MOTHER DOLORES HART
In 1962 while making the movie Come Fly with Me actress Dolores Hart confided in her co-star and friend Pamela Tiffin about her desires to enter a monastic life. Pamela’s response, “Oh, but you don’t want to Dolores!” That was my feeling as I began reading Mother Dolores Hart’s entertaining, brutally honest, never preachy, and insightful memoir The Ear of the Heart: An Actress’s Journey from Hollywood to Holy Vows co-written by Richard DeNeut.
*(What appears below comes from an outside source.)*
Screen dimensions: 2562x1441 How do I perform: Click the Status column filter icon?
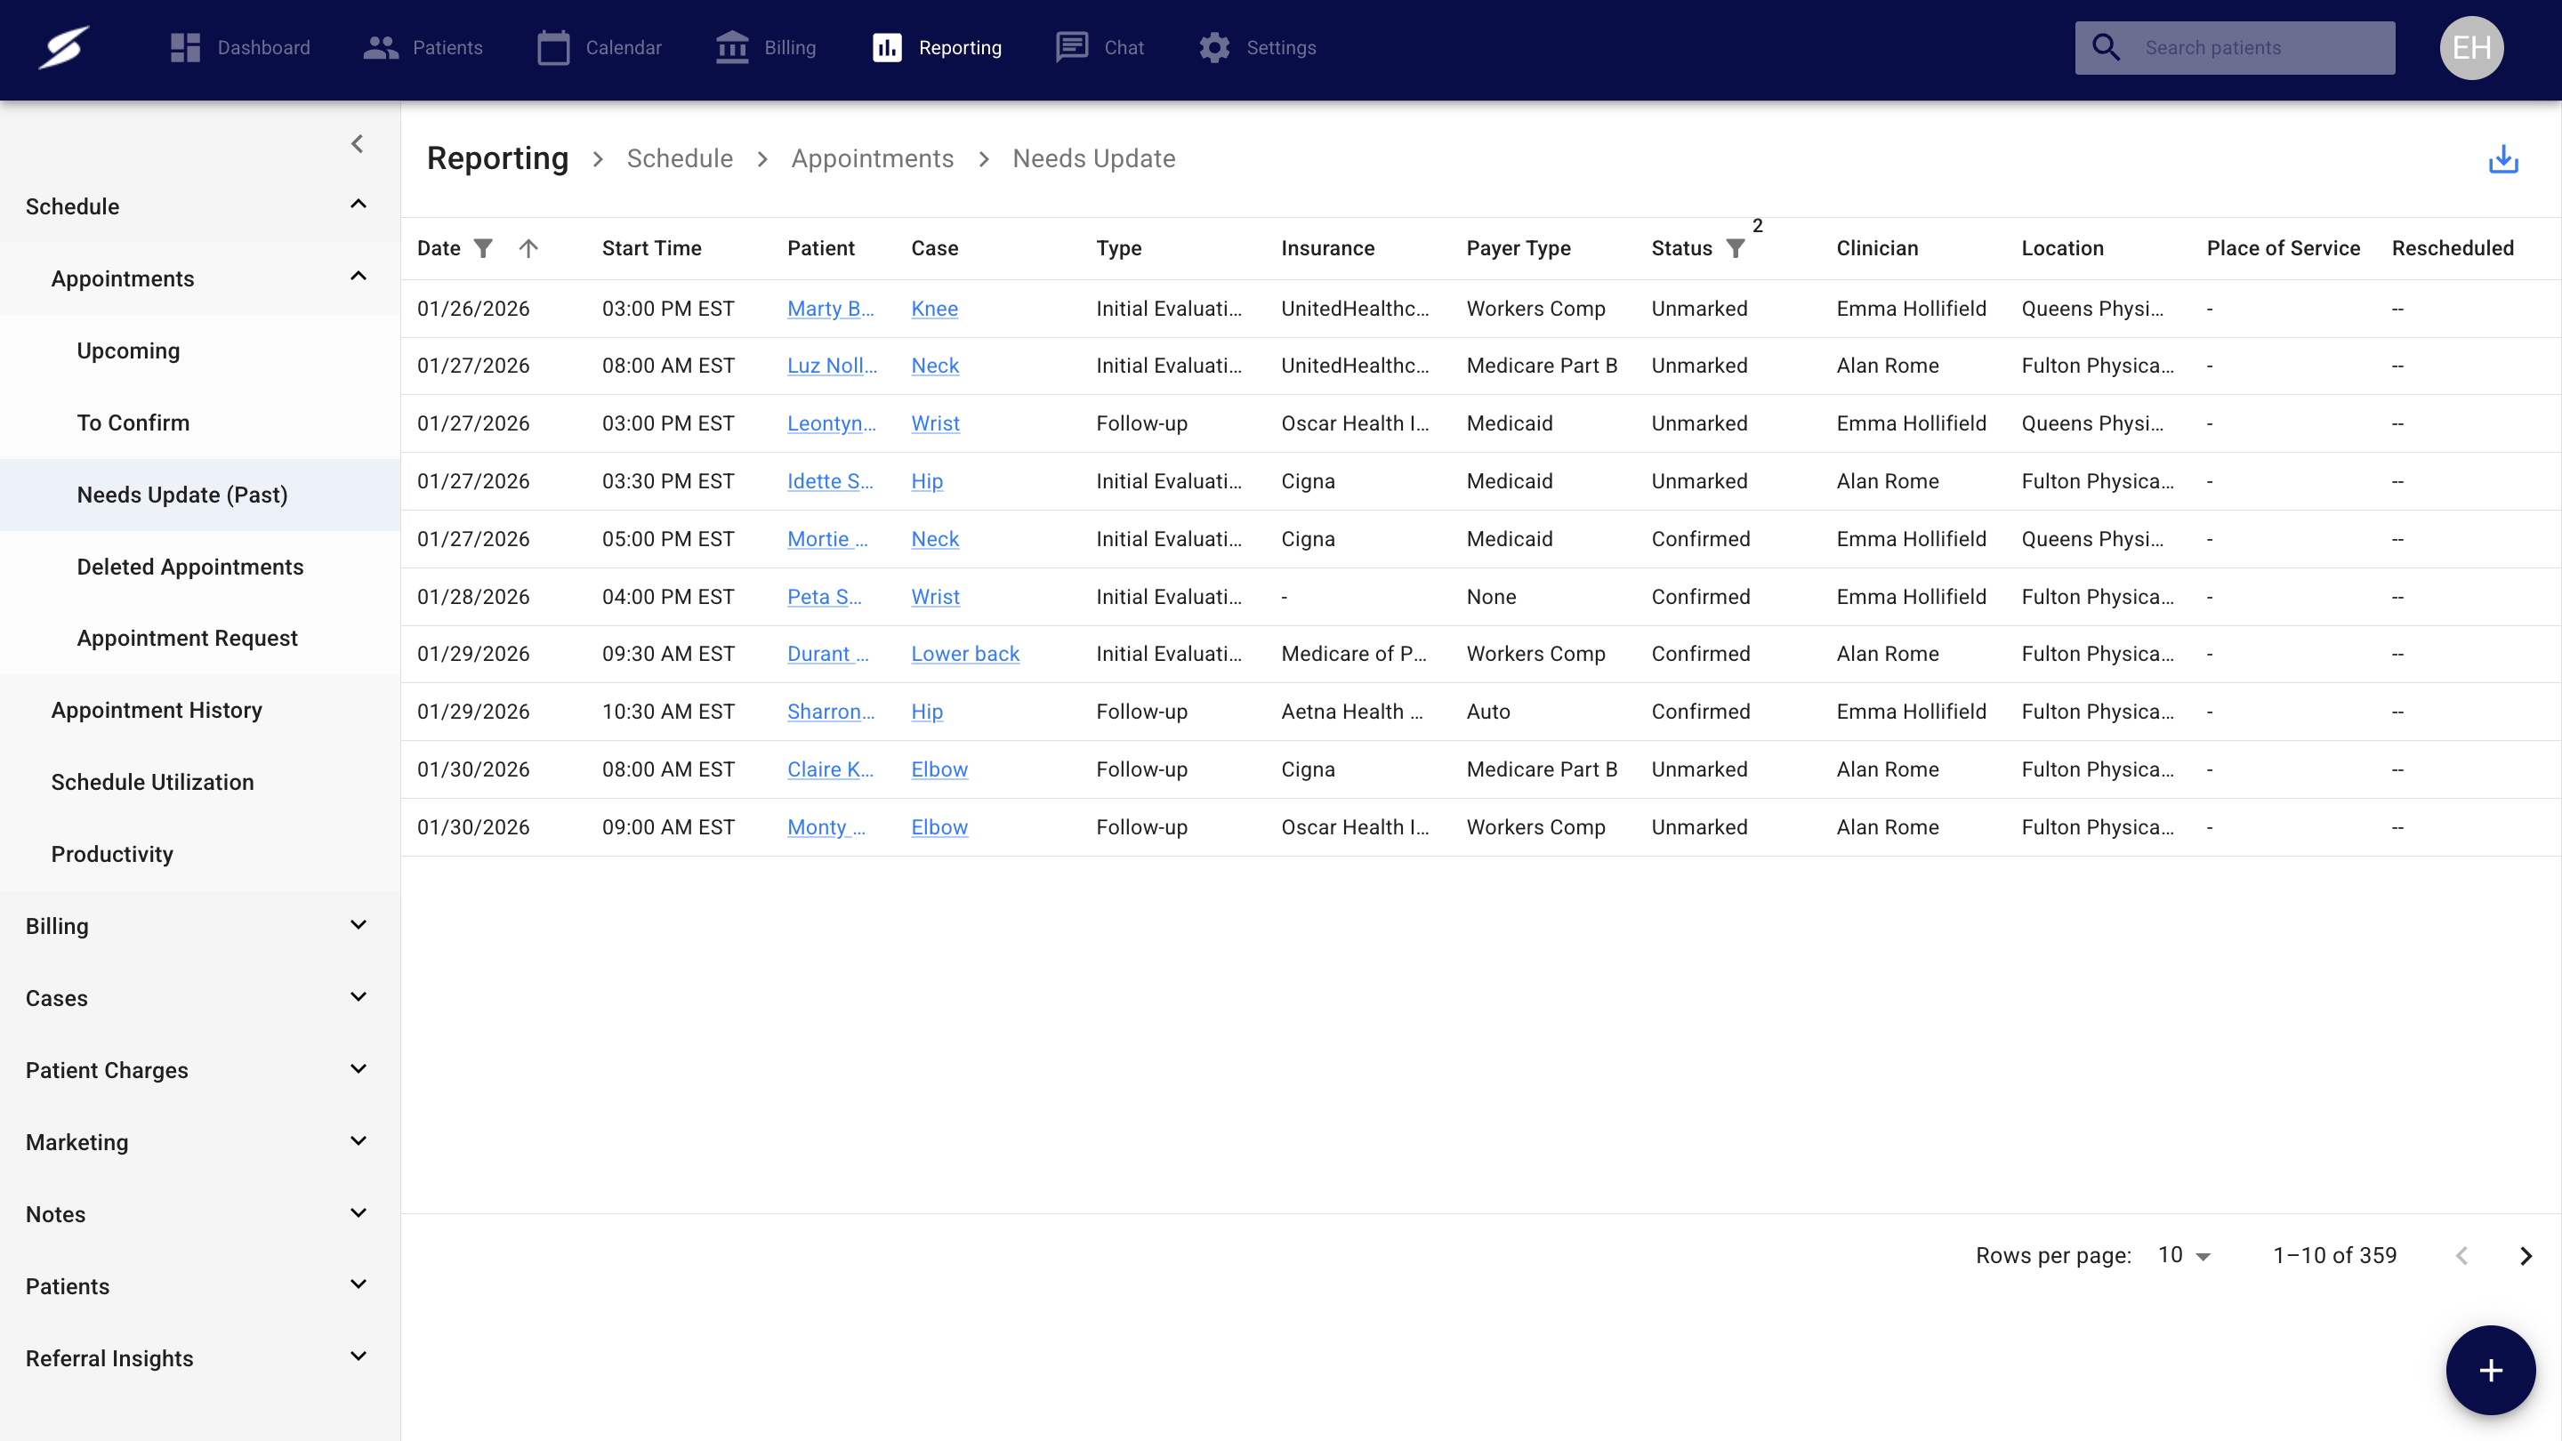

Rejecting Catholicism in the 7th grade while still in Catholic School, I was rooting for Dolores to stay in Hollywood (even though I obviously knew the outcome). Her years there are vividly remembered as she just loved being an actress. Not only is there back story on some of her movies (not enough for me though) and of course her feelings about Elvis Presley, but she also divulges movie roles she lost or turned down. Her time on Broadway in The Pleasure of His Company gets a lot of space from the moment she auditions through rehearsals to opening night to the Tony Awards ceremony where she was nominated for Best Featured Actress in a Play to her encounter with that jackass Debbie Reynolds to her introduction to the Abbey Regina Laudis, which is the turning point in her life.
Her early years on honestly retold as well living with a deadbeat father who had dreams of Hollywood stardom and an alcoholic mother. Wanting to fit in with others in her Catholic School in LA, Dolores converted at age 10. For me the most nerve-racking part of the book is when Dolores returns to Hollywood after completing Come Fly with Me. Though engaged, she decides to make the leap to become a cloistered nun. While waiting to see if she is accepted, Dolores breaks up with her financee; keeps her family in the dark; and tries to keep her agent and producer Hal Wallis, whom she is under contract to, at bay. MGM wants to sign her to a very lucrative picture deal and leading lady roles are waiting for her opposite Marlon Brando and Glenn Ford. All she needs to do is sign on the dotted line. However, Dolores is waiting for one role of a higher calling.
After she takes the leap, Mother Dolores does not hold back describing her early years at the Abbey and how she almost left a number of times. While reading, I was fruitlessly hoping for a to return to Hollywood. However, Mother Dolores finally won me over and I accepted her decision to remain there. I always wondered though that since she was a cloistered nun, why have we seen a lot of her in the past 20 years. All things revolve and so does a cloistered abbey as Mother Dolores details with its internal power struggles. We also learn about her Hollywood friends who remained in touch (Karl Malden, Patricia Neal, Lois Nettleton, Mrs. Bob Hope, etc.); the years when she was out of sight and out of mind; how the chant CDs came about in the nineties; her painful muscle illness that she still is battling; and her life today. I for one am glad she is now in the public eye again.
My biggest concern with the book going in was the religious aspect. I am happy to say Mother Dolores does not try in the least to convert anyone but shares her faith and spirituality that has served her all these years. I only a few qualms with the book. First Mother Dolores’ words are all in italics. This is not too distracting during her time in Hollywood as her co-author provides much of the back story, but once she enters the Abbey it is mostly in Mother Dolores’ voice. There also is a bit too much emphasis on the other nuns in the Abbey. I think we learn about almost every single one who has come and went. But other than those minor distractions, I totally recommend this book to fans of celebrity memoirs and especially sixties starlets.